The French Supreme Court totally censured this assessment (here), reciting that the reputation of a mark is a relevant factor in the assessment of the likelihood of confusion, in that it confers on a mark a high distinctive character and gives it extensive protection.
The Supreme Court noted that the Court of Appeal had found that the signs at issue had a certain (albeit low) similarity and it was therefore incumbent on it to make an overall assessment of the likelihood of confusion taking into account the reputation of the earlier mark. The Court of Appeal was wrong to say that, reputation notwithstanding, it was possible to exclude a likelihood of confusion because of the low similarity of the signs.
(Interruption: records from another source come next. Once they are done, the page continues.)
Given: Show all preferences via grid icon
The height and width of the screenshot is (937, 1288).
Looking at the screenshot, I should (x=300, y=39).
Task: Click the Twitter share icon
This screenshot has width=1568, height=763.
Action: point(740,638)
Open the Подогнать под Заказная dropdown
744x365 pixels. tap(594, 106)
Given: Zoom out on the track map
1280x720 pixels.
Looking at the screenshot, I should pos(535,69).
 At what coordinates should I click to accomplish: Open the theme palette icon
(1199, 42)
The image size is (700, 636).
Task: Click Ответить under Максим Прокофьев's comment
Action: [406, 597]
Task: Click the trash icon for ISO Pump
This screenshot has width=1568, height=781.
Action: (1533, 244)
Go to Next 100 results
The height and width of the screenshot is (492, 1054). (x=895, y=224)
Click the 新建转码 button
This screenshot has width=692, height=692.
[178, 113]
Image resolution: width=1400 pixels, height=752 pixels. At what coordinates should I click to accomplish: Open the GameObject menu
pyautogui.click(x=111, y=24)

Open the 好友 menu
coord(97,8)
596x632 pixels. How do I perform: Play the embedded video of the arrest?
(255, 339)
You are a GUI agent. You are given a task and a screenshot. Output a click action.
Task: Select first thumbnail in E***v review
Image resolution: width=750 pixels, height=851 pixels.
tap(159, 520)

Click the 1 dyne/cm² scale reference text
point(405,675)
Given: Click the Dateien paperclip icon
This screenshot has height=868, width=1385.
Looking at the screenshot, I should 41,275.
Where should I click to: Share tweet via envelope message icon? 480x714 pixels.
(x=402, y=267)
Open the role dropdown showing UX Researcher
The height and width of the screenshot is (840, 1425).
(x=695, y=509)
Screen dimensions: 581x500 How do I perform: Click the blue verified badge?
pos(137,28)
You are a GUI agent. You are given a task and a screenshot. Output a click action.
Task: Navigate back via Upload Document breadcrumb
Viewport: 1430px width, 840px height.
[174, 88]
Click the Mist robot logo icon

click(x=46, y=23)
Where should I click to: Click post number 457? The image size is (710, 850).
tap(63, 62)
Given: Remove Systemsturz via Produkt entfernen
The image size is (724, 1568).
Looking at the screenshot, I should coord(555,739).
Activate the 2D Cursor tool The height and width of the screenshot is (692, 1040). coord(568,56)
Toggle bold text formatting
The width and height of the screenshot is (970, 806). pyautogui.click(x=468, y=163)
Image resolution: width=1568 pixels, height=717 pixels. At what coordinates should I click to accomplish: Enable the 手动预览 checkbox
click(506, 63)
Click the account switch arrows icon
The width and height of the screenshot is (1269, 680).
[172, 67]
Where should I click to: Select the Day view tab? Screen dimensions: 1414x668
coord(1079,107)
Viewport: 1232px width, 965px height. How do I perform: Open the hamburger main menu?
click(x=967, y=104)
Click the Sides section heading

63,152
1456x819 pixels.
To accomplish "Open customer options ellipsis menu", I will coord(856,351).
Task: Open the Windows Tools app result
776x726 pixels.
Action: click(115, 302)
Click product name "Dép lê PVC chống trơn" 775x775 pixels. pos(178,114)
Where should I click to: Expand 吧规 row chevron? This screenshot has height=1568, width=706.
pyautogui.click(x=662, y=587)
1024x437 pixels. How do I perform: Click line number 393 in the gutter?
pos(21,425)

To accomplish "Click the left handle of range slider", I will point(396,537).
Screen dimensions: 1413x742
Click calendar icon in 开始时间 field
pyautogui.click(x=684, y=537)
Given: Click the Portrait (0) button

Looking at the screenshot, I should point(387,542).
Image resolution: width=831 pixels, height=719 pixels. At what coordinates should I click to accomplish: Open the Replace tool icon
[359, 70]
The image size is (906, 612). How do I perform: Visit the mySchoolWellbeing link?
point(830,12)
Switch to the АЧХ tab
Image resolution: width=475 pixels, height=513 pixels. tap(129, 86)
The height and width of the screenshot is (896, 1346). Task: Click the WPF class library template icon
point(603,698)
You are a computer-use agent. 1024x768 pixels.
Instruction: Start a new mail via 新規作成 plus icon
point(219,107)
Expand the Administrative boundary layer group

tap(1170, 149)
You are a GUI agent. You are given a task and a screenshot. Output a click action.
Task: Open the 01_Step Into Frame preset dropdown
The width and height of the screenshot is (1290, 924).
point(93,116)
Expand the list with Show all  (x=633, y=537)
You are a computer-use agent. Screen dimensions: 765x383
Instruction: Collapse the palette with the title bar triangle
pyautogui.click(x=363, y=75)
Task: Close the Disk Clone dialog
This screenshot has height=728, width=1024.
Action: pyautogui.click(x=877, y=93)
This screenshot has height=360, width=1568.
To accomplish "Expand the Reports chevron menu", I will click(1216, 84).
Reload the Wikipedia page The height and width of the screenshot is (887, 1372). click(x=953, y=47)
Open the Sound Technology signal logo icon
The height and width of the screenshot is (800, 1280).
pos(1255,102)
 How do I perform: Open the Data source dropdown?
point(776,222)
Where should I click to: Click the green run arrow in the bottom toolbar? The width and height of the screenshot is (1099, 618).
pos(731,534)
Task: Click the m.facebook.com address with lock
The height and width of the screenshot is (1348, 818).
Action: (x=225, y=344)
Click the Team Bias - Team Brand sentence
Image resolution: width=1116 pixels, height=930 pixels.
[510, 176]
The Supreme Court also disagreed with the Court of Appeal as regards the detriment which could be suffered by the adidas mark. Given that the fame of the mark invoked by adidas was not contested by Promotex, it was incumbent on the Court of Appeal to make the relevant assessment. The guidance given by the Supreme Court makes it necessary to perform an overall assessment of the existence of the link that could be made in the mind of the public between the offending sign and the earlier famous mark taking into account the intensity of the reputation of the mark, the degree of its distinctive character (whether intrinsic or acquired by use) and the similarity or identity of the products in question.
The Supreme Court’s decision brings French case law into line with CJEU cases, e.g. Sabel v Puma and Canon, and gives famous brand owners, such as adidas, additional certainty. The case might be remitted to the Court of Appeal for reconsideration by Promotex. If not, the first judgement will become final. In any case, this is yet another dispute where patience and resilience pay off for adidas in its global fight against infringing use of two stripes.
The author represented adidas in the proceedings through the first and appeal instances, Me Carole Thomas-Raquin before the Supreme court.